[Stored records]
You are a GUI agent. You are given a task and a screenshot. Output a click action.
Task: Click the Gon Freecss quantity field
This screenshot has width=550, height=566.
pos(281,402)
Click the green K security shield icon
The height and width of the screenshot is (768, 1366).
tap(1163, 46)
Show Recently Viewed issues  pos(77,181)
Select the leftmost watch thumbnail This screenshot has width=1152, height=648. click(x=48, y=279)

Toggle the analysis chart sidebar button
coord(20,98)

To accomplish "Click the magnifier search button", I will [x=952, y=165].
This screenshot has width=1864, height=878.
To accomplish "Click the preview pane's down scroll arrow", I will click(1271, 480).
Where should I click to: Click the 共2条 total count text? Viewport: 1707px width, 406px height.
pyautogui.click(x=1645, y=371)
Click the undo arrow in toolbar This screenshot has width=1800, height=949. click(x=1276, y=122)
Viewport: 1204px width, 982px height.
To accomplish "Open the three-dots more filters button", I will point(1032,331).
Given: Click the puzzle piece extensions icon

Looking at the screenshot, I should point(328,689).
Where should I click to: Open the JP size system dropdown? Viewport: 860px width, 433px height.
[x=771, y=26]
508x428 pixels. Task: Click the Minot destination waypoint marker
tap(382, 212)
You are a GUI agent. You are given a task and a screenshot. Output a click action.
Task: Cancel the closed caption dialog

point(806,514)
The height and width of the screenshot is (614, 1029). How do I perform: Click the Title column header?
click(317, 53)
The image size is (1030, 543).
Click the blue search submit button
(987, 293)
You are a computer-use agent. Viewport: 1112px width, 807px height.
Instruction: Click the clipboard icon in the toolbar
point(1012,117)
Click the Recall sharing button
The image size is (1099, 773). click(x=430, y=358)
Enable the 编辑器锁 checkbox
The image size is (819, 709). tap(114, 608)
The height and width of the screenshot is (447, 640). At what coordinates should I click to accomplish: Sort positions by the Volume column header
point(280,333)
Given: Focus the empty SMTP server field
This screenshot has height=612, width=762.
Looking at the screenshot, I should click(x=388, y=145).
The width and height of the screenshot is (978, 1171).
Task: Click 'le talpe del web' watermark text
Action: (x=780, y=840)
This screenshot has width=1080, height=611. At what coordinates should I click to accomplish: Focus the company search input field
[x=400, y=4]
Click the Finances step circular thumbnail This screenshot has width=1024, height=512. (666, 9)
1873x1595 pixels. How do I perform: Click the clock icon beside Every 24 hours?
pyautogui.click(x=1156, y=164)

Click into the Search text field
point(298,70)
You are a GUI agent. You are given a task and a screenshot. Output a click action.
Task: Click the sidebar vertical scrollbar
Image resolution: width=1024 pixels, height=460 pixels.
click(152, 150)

Exercise aim ▸ Wherever the word "arrow" turns up in the records above, copy the line that holds it.

Answer for the task ▸
To accomplish "Click the preview pane's down scroll arrow", I will click(1271, 480).
Click the undo arrow in toolbar This screenshot has width=1800, height=949. click(x=1276, y=122)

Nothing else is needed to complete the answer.